**What the task requires**
With the material below, print exactly the lines between the line holding "[[e-side（イーサイド）]トップに戻ります] (384, 172)" and the line holding "[一般社団法人 沖縄オープンラボラトリ（外部サイト）へ移動します] (384, 1348)", inclusive. Add nothing else.

**Entries supplied**
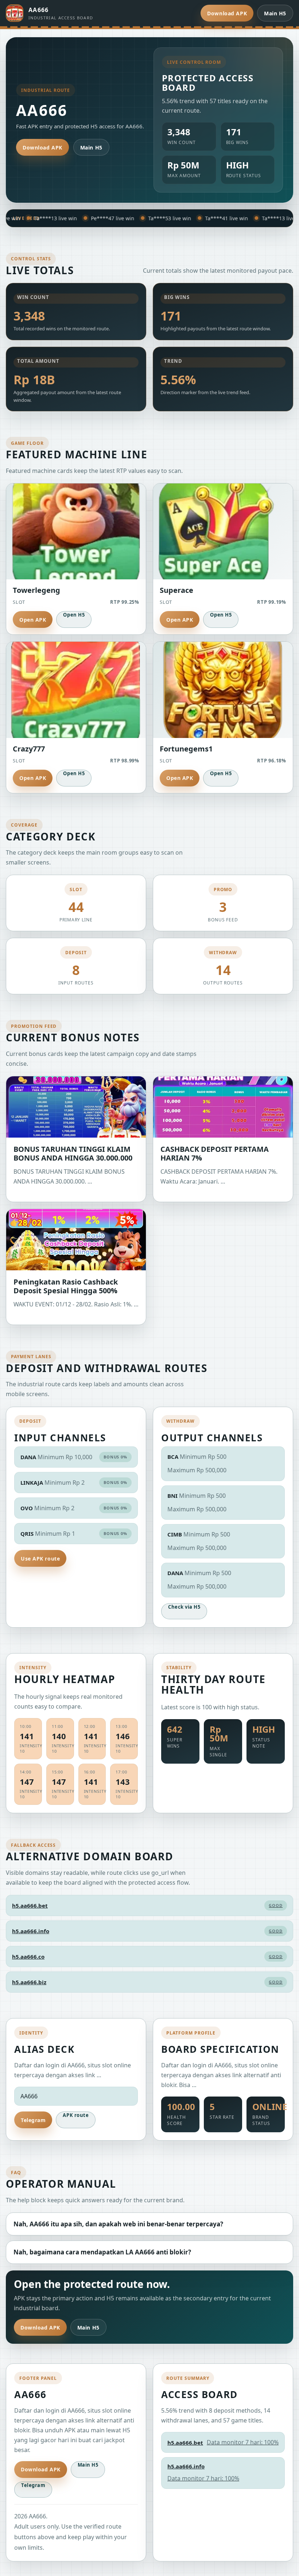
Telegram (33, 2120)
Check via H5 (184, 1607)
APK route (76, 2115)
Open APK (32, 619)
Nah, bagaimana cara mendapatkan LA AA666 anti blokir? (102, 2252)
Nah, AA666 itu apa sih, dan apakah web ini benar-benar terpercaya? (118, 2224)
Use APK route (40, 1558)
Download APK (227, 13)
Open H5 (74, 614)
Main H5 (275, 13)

...

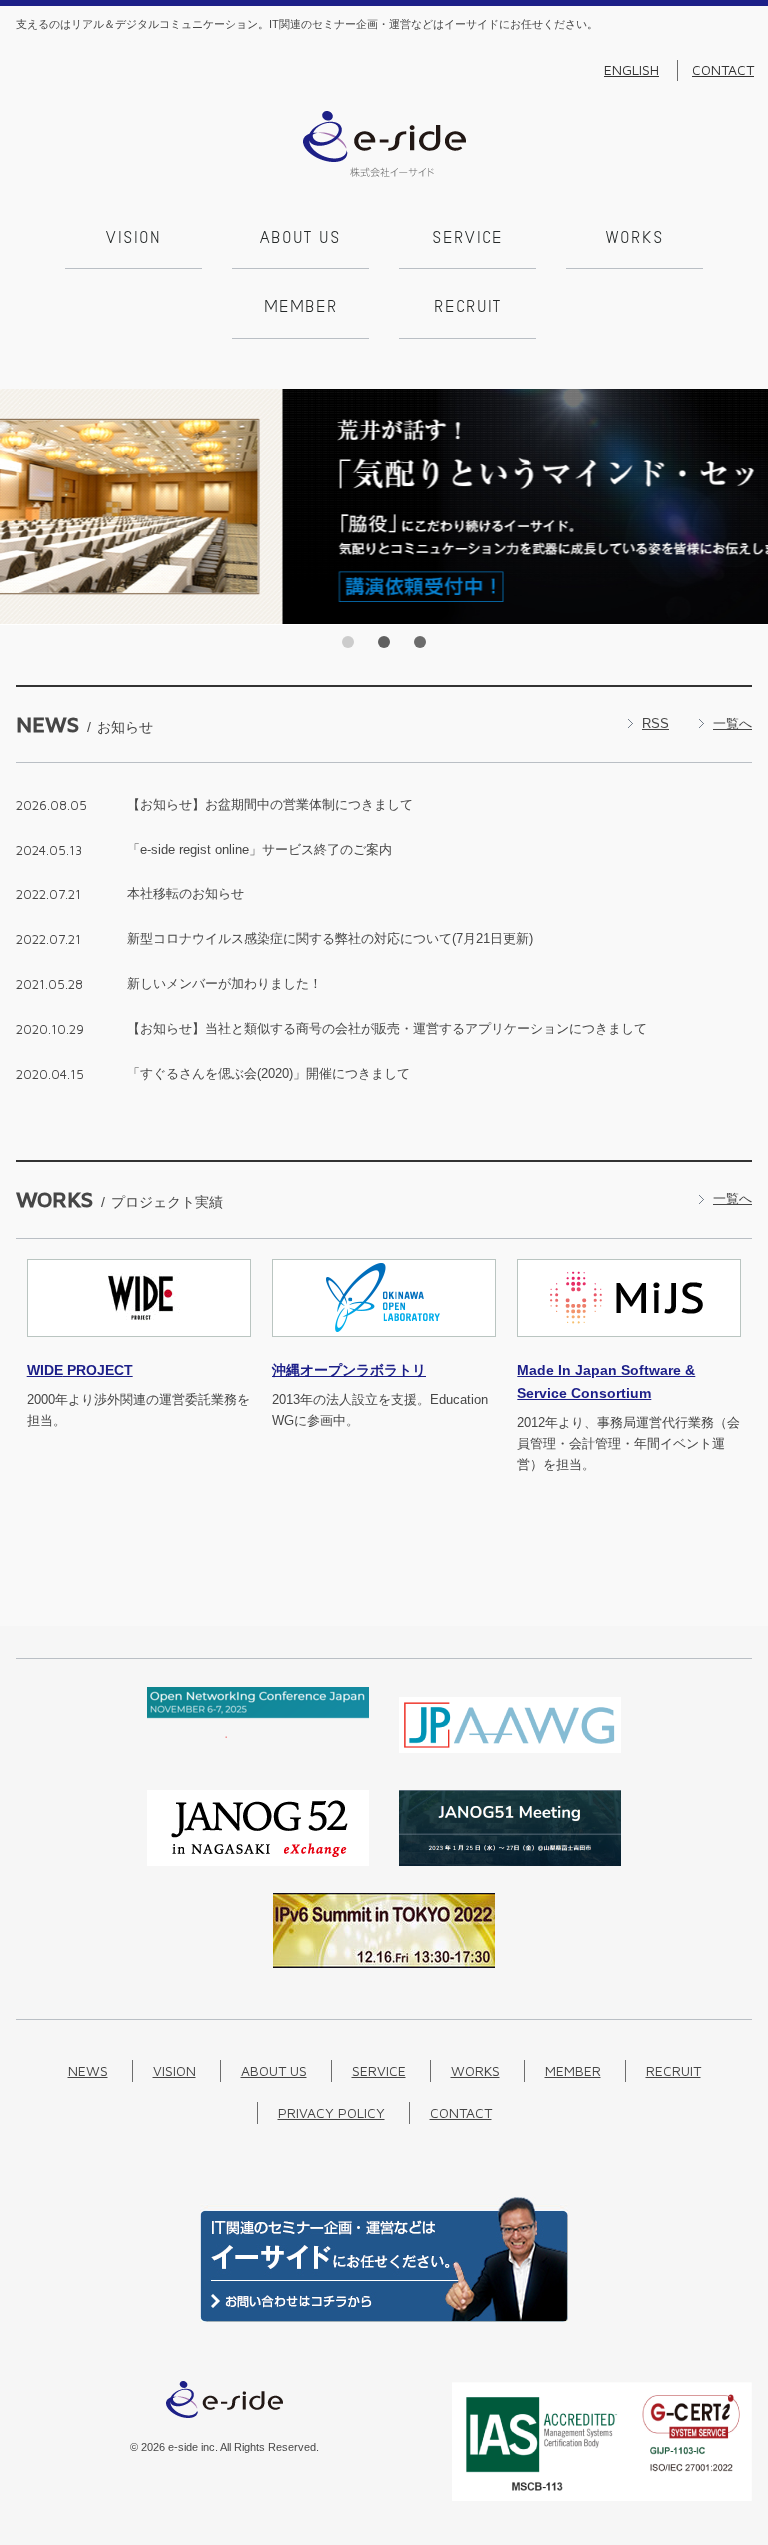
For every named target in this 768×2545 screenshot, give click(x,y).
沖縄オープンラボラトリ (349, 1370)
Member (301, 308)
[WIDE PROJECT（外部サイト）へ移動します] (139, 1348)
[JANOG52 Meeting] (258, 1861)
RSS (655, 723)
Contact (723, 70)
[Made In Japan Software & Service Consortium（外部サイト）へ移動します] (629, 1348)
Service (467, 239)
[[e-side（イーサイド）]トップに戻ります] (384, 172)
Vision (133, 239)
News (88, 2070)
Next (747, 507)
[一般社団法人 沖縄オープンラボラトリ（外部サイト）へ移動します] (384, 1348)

**Expected output**
[[e-side（イーサイド）]トップに戻ります] (384, 172)
Vision (133, 239)
News (88, 2070)
Next (747, 507)
[一般社団法人 沖縄オープンラボラトリ（外部サイト）へ移動します] (384, 1348)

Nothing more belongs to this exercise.